How to Sharpen an Electric Knife

Never have a dull moment in the kitchen.

It's that time of year again. Time to pick our bird, prep our pies, and get to celebrating the holidays. This means you may be digging that electric knife out of the backwoods of your pantry or cabinet. After all, why struggle with carving the turkey if you can have a little help?

Before you go to town on the star of the Thanksgiving show, be sure that your knives are sharp and ready. We know about the importance of a well-sharpened chef's knife, but when it comes to a serrated knife, the rules are a little different. Here's everything you need to know about how to sharpen electric knife blades.

serrated electric knife
Getty Images

Should You Sharpen Your Serrated Knife?

First things first: If you have time, sharpening your serrated knife, electric or not, should really be left to a professional. The other alternative is to replace the blades entirely, according to Mary Beth Brault, Hamilton Beach Brands Group Manager.

Unlike a chef's knife, which you can run through a sharpener along the flat edge, a serrated knife should not and cannot be sharpened in this manner. Instead, if you do try to sharpen the blade, you must do so one serration at a time.

One myth says that serrated knives don't need sharpening. While not true, it is correct that these types of knives require less maintenance.

"Serrated knives usually cut better [and last longer] due to the angle of the serration to the food," Brault shares. "They are made of hard stainless steel, so sharpening is rare and difficult due to the hardness. In most applications, it's better to simply replace the knives or have them professionally sharpened."

Honing Steel vs. Sharpening Rods

If you're keen on sharpening your own knife, then make sure you have the proper equipment and know the difference between a honing steel and sharpening rod. Contrary to popular belief, the honing steel has no sharpening power. It simply serves to realign the edge of the knife blade and will not grind the metal.

What you really want is a sharpening rod. Unlike the honing steel, it is tapered, meant to accommodate the different serration sizes. Unfortunately, you'll see many honing steels advertised as sharpeners, so know that if it's not tapered, it's probably not what you're looking for.

Before you buy, check your (electric) knives in question and take a look at their serrations—you will need to buy a sharpening rod of the same shape.

01 of 01

DiaFold File Serrated Knife Sharpener

serrated electric knife sharpener rod

Choose a from coarse, fine, or extra fine diamond sharpener. This one in particular would work well for round serrations.

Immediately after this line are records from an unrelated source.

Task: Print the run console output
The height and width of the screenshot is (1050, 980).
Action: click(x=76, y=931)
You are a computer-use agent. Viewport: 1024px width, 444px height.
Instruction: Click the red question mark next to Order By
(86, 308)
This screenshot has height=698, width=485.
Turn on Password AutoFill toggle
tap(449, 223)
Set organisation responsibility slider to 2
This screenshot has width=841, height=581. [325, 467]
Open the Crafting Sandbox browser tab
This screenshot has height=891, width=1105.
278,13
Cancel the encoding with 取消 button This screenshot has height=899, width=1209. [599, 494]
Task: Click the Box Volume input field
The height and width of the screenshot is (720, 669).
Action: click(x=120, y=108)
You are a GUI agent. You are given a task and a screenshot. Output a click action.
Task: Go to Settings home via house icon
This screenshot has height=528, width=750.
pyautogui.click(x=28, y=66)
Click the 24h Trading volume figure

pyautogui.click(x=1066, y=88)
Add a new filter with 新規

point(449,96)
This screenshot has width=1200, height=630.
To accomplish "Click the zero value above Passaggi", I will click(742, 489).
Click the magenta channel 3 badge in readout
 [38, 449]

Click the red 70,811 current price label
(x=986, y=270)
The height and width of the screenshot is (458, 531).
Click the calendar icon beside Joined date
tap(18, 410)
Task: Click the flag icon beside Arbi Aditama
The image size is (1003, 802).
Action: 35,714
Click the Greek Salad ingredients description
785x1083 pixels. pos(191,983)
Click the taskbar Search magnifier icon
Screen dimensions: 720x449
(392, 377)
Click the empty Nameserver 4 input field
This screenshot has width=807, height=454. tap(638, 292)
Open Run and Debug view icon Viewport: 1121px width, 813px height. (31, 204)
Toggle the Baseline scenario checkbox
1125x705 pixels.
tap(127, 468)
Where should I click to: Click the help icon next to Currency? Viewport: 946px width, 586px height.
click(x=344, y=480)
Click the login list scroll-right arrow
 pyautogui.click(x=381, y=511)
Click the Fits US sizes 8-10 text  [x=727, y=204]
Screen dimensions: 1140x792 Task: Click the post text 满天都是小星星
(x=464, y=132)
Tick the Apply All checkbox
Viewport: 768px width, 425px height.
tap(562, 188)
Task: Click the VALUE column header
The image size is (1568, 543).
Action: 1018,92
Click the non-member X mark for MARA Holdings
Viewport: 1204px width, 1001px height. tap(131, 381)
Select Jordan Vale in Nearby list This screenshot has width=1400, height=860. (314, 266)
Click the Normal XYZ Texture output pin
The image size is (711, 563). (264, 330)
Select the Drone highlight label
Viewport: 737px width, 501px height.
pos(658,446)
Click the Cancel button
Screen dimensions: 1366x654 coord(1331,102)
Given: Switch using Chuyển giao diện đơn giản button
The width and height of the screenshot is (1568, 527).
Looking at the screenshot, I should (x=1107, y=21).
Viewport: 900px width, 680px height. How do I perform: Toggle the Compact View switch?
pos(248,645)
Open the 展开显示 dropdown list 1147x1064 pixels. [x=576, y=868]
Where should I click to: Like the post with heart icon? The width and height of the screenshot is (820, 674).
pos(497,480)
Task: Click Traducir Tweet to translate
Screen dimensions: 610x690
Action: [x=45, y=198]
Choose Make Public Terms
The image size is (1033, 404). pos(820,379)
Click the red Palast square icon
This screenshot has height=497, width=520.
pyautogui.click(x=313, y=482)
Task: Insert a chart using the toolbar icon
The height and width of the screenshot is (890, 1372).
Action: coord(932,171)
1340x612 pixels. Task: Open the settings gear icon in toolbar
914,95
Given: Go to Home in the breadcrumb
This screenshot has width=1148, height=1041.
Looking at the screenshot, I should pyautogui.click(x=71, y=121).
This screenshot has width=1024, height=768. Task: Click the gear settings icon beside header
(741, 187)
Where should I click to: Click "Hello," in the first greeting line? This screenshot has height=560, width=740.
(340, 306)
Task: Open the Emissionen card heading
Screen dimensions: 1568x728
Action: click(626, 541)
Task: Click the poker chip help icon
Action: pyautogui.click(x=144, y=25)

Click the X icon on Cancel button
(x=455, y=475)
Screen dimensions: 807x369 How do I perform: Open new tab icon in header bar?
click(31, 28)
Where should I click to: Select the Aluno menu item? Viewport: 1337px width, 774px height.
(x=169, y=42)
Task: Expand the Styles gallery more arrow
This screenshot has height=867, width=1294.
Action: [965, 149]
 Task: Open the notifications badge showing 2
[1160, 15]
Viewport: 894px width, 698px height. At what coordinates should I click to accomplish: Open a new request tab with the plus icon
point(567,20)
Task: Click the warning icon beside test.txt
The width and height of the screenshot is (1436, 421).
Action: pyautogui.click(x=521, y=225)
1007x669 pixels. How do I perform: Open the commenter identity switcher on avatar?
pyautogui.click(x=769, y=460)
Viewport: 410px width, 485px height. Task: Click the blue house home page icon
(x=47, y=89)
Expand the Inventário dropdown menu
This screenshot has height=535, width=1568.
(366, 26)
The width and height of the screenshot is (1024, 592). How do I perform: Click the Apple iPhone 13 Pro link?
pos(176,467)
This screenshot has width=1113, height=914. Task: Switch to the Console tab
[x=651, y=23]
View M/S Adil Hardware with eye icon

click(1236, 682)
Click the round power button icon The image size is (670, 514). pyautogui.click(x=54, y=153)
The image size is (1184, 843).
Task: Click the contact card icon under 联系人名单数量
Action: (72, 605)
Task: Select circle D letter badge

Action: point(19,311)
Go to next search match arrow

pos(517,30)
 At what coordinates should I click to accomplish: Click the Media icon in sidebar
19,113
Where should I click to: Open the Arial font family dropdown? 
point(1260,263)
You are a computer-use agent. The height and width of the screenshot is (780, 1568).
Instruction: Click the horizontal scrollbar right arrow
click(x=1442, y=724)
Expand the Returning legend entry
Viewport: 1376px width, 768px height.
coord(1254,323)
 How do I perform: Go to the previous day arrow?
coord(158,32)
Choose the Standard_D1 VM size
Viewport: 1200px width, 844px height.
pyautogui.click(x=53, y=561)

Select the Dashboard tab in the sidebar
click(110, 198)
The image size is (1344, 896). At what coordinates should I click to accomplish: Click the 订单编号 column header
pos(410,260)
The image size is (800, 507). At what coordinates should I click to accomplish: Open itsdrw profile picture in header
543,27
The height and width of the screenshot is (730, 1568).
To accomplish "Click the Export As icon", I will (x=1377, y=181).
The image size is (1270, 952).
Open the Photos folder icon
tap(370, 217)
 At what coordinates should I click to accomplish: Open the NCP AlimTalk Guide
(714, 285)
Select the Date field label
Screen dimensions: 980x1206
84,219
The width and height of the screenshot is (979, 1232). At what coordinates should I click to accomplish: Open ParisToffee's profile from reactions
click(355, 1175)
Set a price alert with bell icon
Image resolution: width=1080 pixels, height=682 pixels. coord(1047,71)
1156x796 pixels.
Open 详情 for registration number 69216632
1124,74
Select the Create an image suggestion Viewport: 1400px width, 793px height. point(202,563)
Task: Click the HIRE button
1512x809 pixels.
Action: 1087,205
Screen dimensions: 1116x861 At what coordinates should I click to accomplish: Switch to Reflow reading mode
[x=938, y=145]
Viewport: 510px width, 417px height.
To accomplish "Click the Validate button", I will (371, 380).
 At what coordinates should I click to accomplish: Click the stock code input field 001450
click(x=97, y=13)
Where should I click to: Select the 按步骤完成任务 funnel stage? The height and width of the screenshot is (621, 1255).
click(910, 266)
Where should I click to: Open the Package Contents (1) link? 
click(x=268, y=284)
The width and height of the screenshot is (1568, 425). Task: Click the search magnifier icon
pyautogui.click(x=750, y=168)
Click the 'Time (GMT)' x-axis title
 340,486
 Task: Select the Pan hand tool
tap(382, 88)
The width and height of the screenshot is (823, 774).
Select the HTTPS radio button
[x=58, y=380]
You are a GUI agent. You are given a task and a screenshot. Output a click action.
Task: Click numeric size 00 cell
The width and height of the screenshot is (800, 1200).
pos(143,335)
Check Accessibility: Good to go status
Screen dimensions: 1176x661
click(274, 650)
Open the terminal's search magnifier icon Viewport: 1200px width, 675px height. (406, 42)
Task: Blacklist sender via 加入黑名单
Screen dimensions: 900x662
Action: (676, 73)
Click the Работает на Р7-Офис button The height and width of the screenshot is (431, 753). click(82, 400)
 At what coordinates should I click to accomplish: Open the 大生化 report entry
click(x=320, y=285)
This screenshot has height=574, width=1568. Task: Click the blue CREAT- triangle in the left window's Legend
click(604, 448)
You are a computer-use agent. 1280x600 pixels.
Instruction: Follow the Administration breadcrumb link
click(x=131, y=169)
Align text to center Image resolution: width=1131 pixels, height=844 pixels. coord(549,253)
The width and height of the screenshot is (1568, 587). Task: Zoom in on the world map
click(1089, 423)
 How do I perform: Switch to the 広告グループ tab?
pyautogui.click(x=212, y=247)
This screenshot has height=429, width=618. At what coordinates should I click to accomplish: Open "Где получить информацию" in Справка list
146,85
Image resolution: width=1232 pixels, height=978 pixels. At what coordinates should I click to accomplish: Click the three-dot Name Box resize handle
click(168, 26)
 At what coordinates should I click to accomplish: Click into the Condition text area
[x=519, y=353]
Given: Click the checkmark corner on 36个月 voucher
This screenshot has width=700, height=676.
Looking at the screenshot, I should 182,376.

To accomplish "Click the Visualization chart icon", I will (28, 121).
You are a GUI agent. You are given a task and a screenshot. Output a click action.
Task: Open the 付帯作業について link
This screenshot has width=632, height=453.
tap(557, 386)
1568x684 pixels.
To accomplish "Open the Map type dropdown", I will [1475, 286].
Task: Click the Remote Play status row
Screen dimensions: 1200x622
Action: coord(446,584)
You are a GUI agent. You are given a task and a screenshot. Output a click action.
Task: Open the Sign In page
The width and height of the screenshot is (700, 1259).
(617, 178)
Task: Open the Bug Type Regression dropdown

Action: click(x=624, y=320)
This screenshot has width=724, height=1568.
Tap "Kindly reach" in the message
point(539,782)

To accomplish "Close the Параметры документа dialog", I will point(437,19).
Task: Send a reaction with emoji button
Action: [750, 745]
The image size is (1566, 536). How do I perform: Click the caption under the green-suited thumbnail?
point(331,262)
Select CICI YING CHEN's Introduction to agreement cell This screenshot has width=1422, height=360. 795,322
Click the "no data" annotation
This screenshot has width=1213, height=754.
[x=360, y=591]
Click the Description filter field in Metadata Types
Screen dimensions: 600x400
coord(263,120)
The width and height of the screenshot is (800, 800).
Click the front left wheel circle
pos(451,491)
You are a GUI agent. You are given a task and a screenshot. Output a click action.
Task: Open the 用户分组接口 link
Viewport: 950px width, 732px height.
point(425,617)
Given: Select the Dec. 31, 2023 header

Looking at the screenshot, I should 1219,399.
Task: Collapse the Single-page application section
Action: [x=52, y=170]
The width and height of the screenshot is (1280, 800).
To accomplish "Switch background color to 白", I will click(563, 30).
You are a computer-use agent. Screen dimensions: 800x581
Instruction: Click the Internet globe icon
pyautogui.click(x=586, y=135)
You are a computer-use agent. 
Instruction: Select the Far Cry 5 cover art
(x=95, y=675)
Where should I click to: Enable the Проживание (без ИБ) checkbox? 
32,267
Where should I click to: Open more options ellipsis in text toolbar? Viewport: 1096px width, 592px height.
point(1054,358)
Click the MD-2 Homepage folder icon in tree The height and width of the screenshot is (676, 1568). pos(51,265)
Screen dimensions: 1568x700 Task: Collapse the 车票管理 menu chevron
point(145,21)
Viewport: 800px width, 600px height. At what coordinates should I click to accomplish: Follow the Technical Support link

How to Sharpen Serrated Electric Knife Blades at Home

To sharpen your electric knife blades at home, you'll need a good dose of patience. You'll have to work on each individual serration.

Before you begin, it is absolutely imperative that you make sure your knife is not plugged into a power outlet. Remove the blades from the motor or handle if you can.

Start by matching the correct section of sharpening rod to the curve of the serration. Then, keeping the rod flush with the bevel, run it across the serrations. Good practice states that you should treat each serration about five times—so plan ahead.

After you've worked on the serrated edge, sharpen the flat edge of the knife on a sharpening stone or some sandpaper.

Good Electric Knife Care and Use Tips

"The counter-reciprocating blades are designed to pull against each other to cut with minimal reactive forces on the food," Brault says.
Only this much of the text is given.